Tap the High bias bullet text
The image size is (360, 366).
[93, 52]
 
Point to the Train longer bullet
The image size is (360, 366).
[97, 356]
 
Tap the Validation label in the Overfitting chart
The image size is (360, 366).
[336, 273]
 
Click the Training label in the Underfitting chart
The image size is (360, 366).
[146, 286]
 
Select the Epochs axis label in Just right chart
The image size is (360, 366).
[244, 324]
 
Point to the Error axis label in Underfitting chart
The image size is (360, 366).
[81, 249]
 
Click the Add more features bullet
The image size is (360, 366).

* * *

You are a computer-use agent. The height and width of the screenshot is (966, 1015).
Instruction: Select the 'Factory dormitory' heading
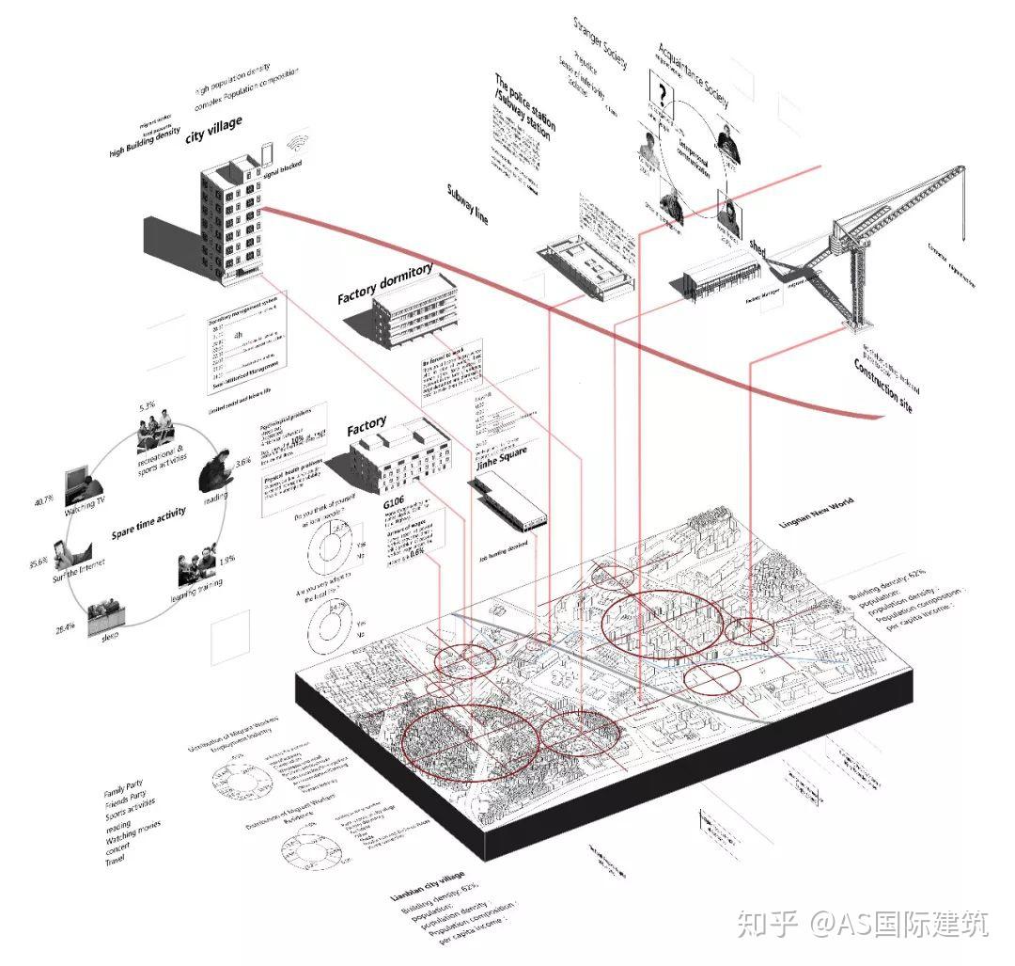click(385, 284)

_GOAL_. Extract each line of the listing above that contains the string "Select". Matching is case-sensitive.

_TASK RESPONSE_.
Select the Epochs axis label in Just right chart
Instruction: Select the 'Factory dormitory' heading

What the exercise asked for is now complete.